Quello che Hargey chiama il “tempo per una rivoluzione religiosa” (tra l’altro quattro dei nove membri del consiglio della moschea saranno donne, tradizionalmente escluse dal potere decisionale), ha ovviamente scatenato polemiche a non finire: dalle proteste di alcuni musulmani tradizionalisti davanti al luogo di culto per impedire l’entrata dei fedeli (iol.co.za) ad un comunicato stampa di condanna “fraudolento e ingannevole” attribuito falsamente al Consiglio unitario degli ulema (iol.co.za), le polemiche hanno attraversato le ultime due settimane sfociando anche in minacce dirette all’incolumità di Hargey e alla sicurezza stessa della moschea (iol.co.za).

Hanno detto che metteranno bombe, che mi uccideranno, che mi evireranno“, spiega ancora il fondatore.
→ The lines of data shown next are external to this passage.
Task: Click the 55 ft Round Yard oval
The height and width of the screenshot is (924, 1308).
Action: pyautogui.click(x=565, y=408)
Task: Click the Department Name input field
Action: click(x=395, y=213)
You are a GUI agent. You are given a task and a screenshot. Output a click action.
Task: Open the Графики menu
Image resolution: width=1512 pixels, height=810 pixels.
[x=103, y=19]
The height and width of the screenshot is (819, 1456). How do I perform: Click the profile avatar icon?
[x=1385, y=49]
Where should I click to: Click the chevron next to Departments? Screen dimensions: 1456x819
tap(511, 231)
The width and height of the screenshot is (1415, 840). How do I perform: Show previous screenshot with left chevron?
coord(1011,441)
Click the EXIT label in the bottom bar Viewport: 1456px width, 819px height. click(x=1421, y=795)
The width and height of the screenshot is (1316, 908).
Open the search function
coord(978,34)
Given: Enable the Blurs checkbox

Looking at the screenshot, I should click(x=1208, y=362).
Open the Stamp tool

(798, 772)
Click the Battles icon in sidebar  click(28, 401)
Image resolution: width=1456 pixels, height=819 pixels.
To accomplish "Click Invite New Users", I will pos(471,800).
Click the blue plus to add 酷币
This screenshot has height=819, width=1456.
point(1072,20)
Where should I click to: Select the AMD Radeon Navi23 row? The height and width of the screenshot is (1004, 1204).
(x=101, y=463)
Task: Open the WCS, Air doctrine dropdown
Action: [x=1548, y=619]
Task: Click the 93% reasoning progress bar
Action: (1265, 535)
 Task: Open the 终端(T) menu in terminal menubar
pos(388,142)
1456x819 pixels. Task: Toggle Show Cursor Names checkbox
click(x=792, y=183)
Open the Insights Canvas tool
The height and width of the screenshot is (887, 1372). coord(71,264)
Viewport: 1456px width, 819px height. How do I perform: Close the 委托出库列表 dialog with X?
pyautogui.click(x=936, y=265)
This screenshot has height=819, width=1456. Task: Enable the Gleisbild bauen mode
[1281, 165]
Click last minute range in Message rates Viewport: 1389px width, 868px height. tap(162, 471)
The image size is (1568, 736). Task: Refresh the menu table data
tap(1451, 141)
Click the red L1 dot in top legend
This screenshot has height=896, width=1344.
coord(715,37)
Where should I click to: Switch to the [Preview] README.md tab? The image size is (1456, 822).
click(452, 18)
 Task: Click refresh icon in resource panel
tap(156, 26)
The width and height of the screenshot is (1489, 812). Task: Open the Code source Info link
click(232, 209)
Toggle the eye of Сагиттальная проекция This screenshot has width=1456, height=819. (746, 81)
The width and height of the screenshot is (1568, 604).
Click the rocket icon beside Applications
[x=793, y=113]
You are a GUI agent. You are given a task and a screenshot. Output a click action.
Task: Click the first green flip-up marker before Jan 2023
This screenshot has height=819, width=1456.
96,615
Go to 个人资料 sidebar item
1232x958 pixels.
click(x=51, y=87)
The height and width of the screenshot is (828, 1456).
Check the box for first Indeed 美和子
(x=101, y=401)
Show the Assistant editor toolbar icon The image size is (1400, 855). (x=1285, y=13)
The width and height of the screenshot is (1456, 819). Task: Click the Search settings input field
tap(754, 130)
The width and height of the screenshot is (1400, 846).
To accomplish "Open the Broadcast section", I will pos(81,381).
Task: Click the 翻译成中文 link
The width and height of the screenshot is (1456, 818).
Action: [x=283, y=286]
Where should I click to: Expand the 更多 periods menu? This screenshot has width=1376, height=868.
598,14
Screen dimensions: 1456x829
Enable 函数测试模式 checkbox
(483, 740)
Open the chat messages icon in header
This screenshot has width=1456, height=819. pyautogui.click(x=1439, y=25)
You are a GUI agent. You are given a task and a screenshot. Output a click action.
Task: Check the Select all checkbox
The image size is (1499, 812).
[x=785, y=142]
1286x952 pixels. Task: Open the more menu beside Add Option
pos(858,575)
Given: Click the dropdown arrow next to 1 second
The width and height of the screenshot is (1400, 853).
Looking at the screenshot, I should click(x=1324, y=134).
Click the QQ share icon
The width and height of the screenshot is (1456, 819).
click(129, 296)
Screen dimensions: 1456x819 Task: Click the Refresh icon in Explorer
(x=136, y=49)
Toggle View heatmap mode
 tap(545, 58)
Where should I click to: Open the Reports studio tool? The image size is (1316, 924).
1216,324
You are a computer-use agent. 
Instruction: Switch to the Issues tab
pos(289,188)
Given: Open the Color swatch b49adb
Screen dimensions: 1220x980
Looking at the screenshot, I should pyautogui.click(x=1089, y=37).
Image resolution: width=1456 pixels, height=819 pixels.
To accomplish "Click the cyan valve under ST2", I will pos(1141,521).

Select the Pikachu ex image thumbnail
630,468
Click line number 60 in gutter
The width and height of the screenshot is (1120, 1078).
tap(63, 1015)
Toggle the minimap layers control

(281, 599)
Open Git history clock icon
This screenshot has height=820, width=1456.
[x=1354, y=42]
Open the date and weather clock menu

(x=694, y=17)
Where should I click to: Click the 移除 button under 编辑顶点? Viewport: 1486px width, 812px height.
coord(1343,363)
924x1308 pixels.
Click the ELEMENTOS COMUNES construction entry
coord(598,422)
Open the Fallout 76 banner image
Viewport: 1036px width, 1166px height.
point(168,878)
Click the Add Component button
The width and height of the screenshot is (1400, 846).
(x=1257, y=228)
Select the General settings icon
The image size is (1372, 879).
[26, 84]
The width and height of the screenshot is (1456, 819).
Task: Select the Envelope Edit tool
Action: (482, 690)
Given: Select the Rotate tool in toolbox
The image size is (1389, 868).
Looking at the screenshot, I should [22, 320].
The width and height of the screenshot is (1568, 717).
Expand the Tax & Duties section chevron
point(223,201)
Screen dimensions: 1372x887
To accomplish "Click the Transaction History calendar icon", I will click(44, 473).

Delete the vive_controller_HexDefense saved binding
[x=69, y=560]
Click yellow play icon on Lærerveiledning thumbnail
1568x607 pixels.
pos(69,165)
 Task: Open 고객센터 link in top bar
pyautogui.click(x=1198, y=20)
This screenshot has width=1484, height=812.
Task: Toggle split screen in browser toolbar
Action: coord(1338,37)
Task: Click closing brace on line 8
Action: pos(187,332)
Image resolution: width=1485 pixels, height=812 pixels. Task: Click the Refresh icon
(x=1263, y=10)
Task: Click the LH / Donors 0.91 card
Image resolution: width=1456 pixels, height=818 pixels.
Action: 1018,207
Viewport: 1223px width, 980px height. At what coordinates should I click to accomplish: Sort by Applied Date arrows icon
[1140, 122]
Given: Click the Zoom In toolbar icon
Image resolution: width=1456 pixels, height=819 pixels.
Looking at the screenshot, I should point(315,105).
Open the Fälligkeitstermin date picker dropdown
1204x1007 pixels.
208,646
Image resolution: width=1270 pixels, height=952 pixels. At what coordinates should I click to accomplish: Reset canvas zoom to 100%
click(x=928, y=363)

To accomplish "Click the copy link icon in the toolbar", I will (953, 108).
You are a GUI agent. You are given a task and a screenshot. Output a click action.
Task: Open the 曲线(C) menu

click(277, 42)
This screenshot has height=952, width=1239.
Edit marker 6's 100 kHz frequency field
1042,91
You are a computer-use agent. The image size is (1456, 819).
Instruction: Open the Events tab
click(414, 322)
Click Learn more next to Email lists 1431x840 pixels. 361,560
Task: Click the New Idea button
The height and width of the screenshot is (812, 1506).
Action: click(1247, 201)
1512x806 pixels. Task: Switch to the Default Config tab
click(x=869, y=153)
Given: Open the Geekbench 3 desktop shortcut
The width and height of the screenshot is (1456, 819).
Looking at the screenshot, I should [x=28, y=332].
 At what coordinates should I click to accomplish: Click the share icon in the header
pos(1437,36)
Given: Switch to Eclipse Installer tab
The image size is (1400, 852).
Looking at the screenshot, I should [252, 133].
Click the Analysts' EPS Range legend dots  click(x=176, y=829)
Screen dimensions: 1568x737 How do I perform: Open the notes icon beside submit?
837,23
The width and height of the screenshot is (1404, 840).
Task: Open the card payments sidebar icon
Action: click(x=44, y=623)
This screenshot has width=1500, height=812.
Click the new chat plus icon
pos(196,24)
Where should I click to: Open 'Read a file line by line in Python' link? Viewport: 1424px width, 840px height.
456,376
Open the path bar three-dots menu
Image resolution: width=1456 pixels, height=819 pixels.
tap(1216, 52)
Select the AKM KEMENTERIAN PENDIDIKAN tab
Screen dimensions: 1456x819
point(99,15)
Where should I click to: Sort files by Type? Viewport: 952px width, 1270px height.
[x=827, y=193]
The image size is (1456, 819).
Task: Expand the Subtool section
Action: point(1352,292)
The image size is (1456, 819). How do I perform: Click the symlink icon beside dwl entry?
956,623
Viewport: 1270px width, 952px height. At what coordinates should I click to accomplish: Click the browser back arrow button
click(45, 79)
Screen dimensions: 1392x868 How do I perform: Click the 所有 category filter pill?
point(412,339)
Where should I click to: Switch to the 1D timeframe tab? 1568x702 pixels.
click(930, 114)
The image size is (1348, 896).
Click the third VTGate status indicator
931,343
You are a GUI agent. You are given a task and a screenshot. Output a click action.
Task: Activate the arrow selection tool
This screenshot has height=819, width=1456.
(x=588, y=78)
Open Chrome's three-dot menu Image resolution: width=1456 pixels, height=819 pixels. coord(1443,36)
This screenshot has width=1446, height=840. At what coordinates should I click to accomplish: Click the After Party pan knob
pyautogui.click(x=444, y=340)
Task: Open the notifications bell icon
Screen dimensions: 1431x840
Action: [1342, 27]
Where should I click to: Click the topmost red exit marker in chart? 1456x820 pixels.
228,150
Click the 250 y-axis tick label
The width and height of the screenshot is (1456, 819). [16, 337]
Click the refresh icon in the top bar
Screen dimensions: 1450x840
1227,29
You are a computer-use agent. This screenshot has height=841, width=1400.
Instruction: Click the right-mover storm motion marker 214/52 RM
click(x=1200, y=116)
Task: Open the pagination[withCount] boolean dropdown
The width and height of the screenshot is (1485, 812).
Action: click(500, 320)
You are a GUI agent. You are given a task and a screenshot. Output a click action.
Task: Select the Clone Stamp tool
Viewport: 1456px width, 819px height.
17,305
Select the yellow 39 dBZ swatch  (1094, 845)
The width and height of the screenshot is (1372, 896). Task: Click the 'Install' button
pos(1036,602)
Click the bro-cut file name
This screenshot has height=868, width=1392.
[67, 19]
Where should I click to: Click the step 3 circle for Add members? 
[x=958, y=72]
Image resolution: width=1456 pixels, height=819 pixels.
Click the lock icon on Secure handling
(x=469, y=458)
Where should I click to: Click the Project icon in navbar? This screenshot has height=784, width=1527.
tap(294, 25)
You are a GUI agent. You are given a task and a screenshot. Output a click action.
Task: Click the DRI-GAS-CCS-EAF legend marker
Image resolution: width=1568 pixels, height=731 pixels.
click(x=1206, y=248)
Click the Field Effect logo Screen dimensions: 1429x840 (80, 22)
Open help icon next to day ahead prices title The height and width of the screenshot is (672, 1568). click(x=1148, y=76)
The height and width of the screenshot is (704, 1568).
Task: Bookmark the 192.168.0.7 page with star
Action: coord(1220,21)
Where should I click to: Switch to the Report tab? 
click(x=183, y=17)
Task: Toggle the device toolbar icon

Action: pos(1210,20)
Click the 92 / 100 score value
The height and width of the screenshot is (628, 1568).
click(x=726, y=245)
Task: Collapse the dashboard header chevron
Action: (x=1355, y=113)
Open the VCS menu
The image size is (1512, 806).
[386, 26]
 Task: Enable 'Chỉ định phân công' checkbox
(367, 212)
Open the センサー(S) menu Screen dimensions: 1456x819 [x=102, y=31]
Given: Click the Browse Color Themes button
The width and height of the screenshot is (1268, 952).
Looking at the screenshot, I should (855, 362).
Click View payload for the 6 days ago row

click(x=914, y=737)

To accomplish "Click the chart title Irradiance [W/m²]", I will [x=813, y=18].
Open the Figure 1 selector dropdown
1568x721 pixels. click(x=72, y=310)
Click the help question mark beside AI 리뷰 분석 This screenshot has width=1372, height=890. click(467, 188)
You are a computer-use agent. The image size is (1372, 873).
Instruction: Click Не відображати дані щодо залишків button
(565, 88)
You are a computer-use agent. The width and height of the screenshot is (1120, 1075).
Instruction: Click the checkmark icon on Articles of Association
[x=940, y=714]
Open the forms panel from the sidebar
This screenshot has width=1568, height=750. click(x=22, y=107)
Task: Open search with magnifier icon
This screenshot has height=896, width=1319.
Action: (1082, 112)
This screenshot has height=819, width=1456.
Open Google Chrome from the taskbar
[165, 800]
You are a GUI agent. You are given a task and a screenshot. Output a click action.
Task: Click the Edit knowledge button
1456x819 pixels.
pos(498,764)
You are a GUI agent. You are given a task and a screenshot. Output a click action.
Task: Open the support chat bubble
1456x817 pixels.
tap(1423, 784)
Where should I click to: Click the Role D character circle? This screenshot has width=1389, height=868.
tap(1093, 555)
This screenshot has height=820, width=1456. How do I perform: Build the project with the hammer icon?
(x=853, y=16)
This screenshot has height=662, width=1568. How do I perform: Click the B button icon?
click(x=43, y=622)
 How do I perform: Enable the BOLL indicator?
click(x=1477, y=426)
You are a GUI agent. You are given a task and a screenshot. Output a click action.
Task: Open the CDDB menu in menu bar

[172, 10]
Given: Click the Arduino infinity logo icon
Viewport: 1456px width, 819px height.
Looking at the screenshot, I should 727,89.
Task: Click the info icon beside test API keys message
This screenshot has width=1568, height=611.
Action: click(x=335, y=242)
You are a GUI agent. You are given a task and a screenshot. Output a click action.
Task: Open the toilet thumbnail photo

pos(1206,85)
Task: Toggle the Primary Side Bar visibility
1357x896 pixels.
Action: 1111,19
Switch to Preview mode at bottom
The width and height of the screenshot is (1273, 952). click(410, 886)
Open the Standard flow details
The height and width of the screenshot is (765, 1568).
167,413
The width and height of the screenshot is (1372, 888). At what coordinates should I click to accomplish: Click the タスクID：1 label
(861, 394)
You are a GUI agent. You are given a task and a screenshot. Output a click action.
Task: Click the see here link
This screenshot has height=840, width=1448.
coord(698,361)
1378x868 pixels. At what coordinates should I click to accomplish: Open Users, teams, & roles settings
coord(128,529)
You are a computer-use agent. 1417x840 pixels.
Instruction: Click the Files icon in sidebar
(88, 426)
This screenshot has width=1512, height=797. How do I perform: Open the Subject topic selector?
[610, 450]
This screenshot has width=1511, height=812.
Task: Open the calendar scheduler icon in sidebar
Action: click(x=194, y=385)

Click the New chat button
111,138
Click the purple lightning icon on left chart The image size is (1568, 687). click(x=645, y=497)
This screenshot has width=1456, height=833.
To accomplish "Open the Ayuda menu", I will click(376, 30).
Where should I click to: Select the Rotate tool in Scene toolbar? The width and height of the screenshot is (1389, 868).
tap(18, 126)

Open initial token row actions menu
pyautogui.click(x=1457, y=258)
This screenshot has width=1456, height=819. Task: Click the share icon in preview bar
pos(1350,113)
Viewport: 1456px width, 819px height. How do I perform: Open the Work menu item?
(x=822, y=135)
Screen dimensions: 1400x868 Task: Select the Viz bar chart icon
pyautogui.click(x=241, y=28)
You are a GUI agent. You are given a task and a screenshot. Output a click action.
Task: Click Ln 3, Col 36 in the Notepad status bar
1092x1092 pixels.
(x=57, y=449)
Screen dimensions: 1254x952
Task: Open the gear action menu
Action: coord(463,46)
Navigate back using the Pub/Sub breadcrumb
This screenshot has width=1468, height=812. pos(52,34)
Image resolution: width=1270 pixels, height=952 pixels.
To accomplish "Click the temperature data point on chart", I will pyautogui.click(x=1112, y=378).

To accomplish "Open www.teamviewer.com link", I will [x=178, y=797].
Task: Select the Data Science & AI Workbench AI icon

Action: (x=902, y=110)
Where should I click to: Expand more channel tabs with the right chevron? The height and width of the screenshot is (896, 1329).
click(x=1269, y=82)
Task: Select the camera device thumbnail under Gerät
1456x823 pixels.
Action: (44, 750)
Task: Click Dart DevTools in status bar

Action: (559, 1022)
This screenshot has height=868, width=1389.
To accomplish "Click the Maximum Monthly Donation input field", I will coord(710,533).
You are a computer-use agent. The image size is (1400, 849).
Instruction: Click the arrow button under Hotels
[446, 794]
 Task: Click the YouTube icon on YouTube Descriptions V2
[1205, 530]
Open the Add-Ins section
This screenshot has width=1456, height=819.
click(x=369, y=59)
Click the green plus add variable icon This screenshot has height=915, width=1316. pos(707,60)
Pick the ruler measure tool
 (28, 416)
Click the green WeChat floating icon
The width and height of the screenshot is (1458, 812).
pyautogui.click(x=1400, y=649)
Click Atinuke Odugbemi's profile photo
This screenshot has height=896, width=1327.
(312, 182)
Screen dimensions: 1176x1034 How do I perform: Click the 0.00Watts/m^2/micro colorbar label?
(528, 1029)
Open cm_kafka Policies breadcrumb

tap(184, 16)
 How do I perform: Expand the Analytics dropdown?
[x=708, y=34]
Ma, ha proseguito badando agli scopi che si è prefisso più che alla propria incolumità, “vogliamo dissipare quest’immagine dei musulmani come radicali, prevenuti e intolleranti verso le altre fedi“, invitando i fedeli dell’Islam ad abbandonare “leggi fatte dall’uomo come la sharia” e a tornare alle parole contenute nel Corano. “Stiamo tornando ad essere la moschea originale del profeta“.

Le proteste davanti alla sede, inaugurata venerdì scorso, non sono state violente ma nemmeno così pacifiche come cercavano di farsi passare: di fatto una decina di musulmani tradizionalisti ha tentato di fare un picchetto davanti all’ingresso, per impedire l’inaugurazione del luogo di culto, ma la gran folla e l’intervento della polizia hanno permesso ai fedeli di entrare nella “Moschea aperta”, sebbene gli autori della protesta indirizzassero i loro strali proprio sulla presunta non-islamicità di quelle mura: “Bisognerebbe chiamarlo luogo di culto aperto, non moschea: questo è un insulto alla religione“.

Il paradosso del Sudafrica è che quello che non hanno potuto le proteste di piazza e gli strali degli altri musulmani organizzati, forse potrà la burocrazia: “La nuova moschea non ha parcheggio e Hargey non ha comunicato il cambio di destinazione d’uso da magazzino a moschea” e quindi la moschea potrebbe ritrovarsi chiusa dal comune di Città del Capo, in attesa che vengano concluse le pratiche necessarie e vengano realizzate le opere necessarie (sono richiesti almeno dieci posti auto). Una burocrazia cieca e anche un po’ sospetta, specialmente se si considera che nel consiglio comunale della città siedono alcuni esponenti musulmani che appaiono vicini ai tradizionalisti e appoggiano questo ricorso in modo vigoroso (bbc.com).